● **Your instructions**
Word for word, copy the records and drop the pictures.

Stored items:
☆ ☆ ☆ ☆ ☆
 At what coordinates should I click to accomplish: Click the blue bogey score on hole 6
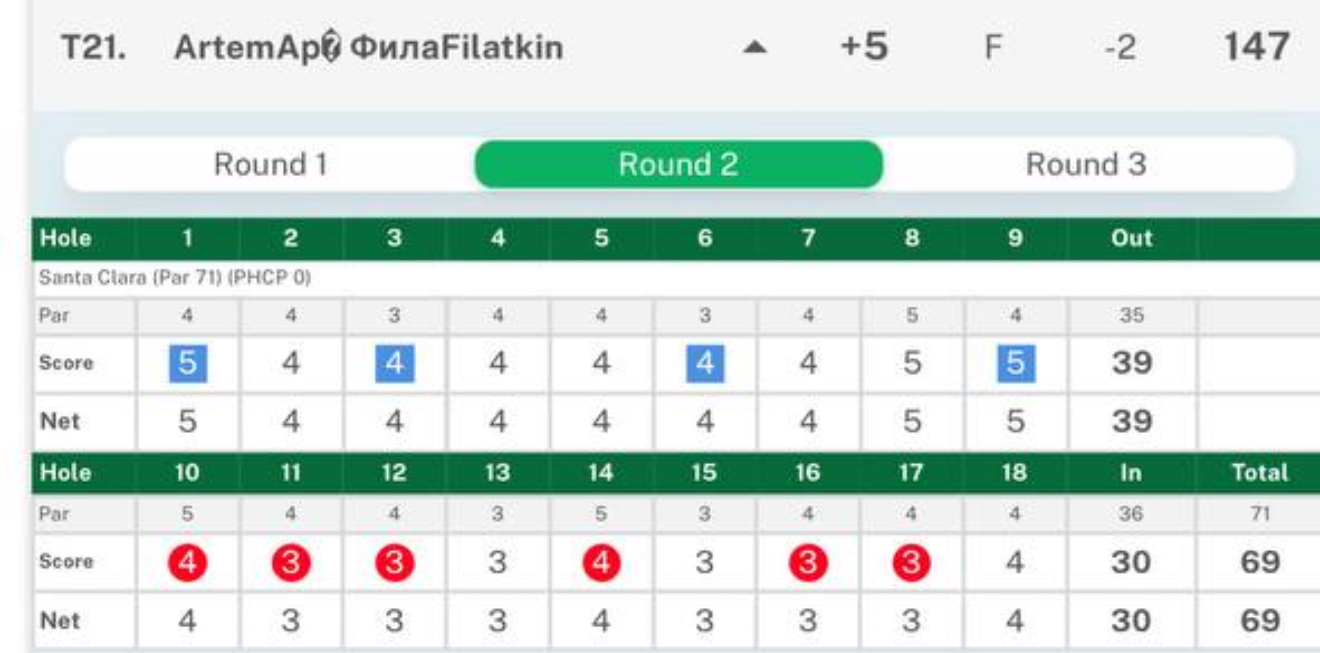(x=705, y=363)
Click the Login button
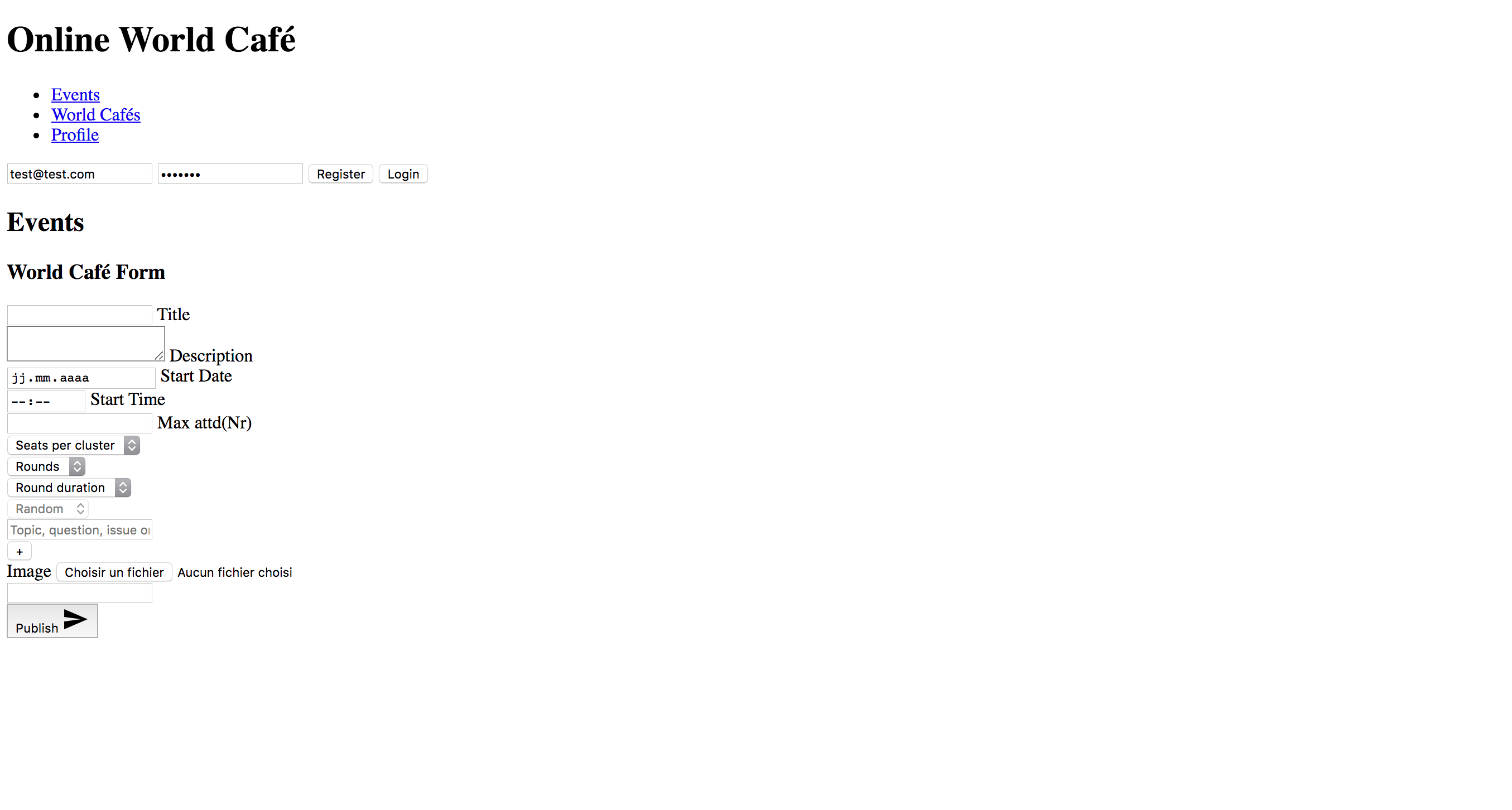The image size is (1512, 810). (404, 174)
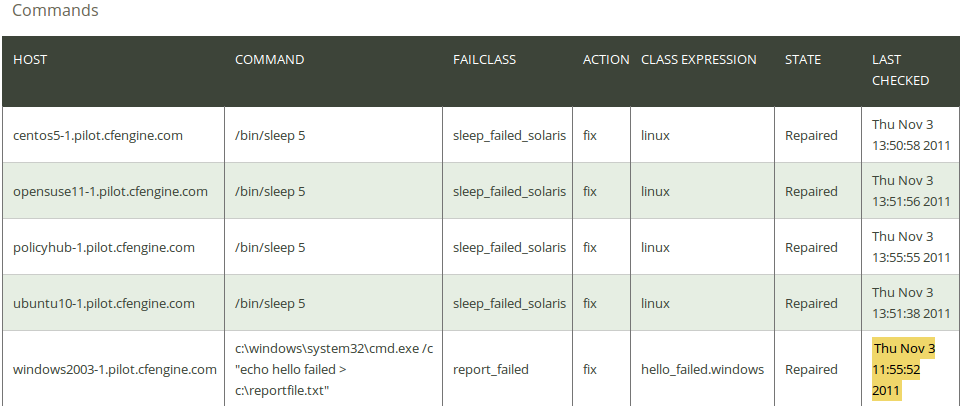
Task: Click the CLASS EXPRESSION column header
Action: point(699,59)
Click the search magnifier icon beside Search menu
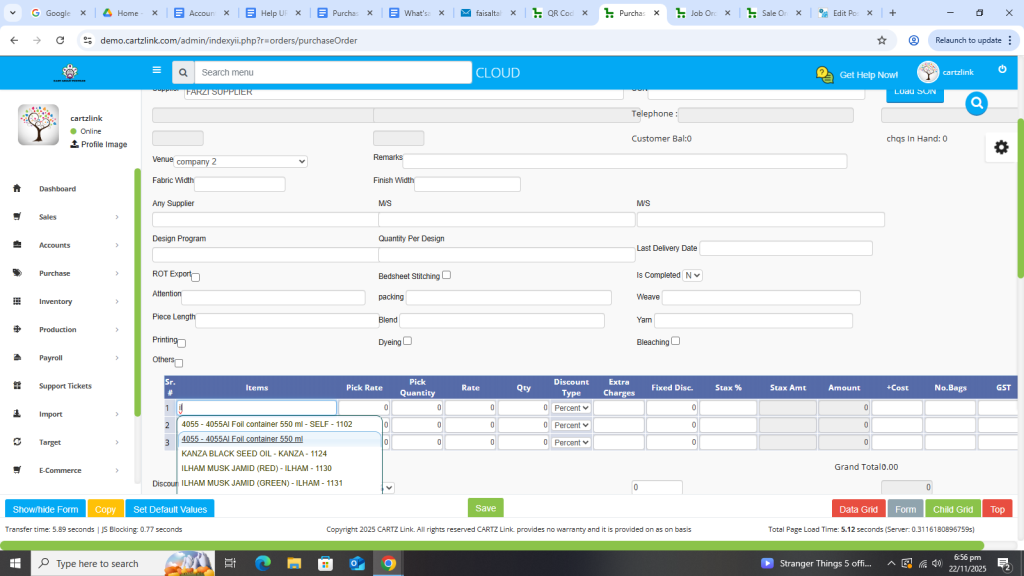 182,73
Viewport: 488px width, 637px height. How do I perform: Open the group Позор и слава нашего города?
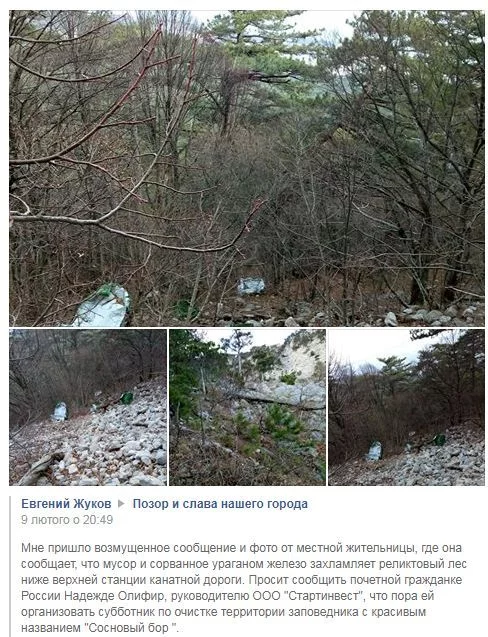pos(220,504)
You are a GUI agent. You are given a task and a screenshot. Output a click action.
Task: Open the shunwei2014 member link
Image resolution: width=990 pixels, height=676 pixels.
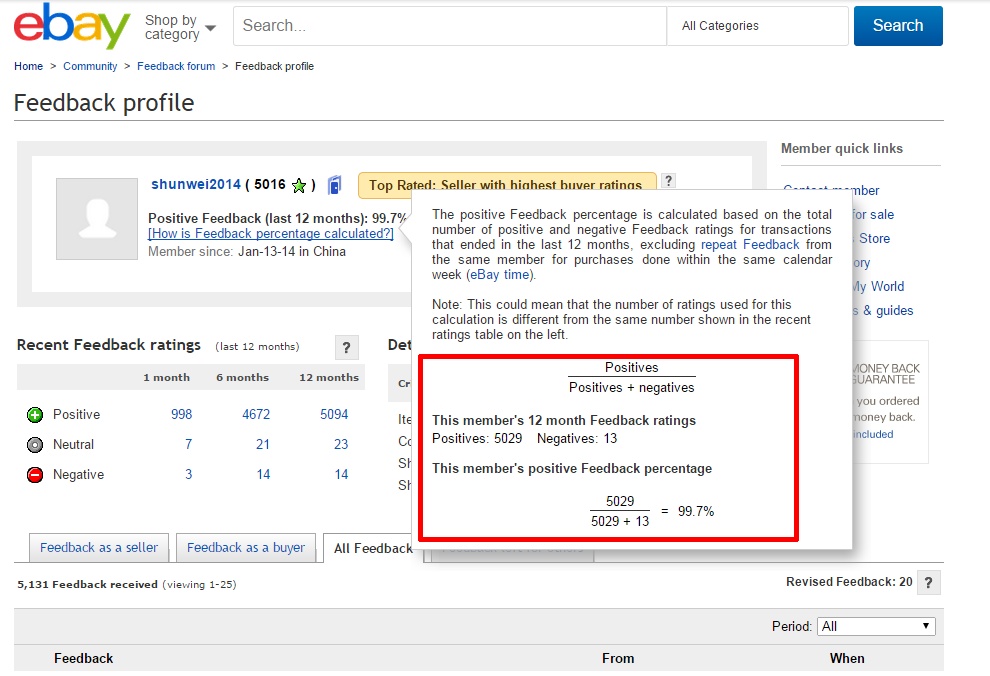tap(196, 185)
☆ ☆ ☆ ☆ ☆
● **Response to this task**
 At what coordinates should I click to accomplish: Click the blue bogey score on hole 6
(x=705, y=363)
Click the Login button
The image size is (1512, 810). (404, 174)
Task: Click the CLASS EXPRESSION column header
Action: point(699,59)
Click the search magnifier icon beside Search menu
 182,73
Viewport: 488px width, 637px height. How do I perform: Open the group Позор и слава нашего города?
pos(220,504)
You are a GUI agent. You are given a task and a screenshot. Output a click action.
Task: Open the shunwei2014 member link
Image resolution: width=990 pixels, height=676 pixels.
tap(196, 185)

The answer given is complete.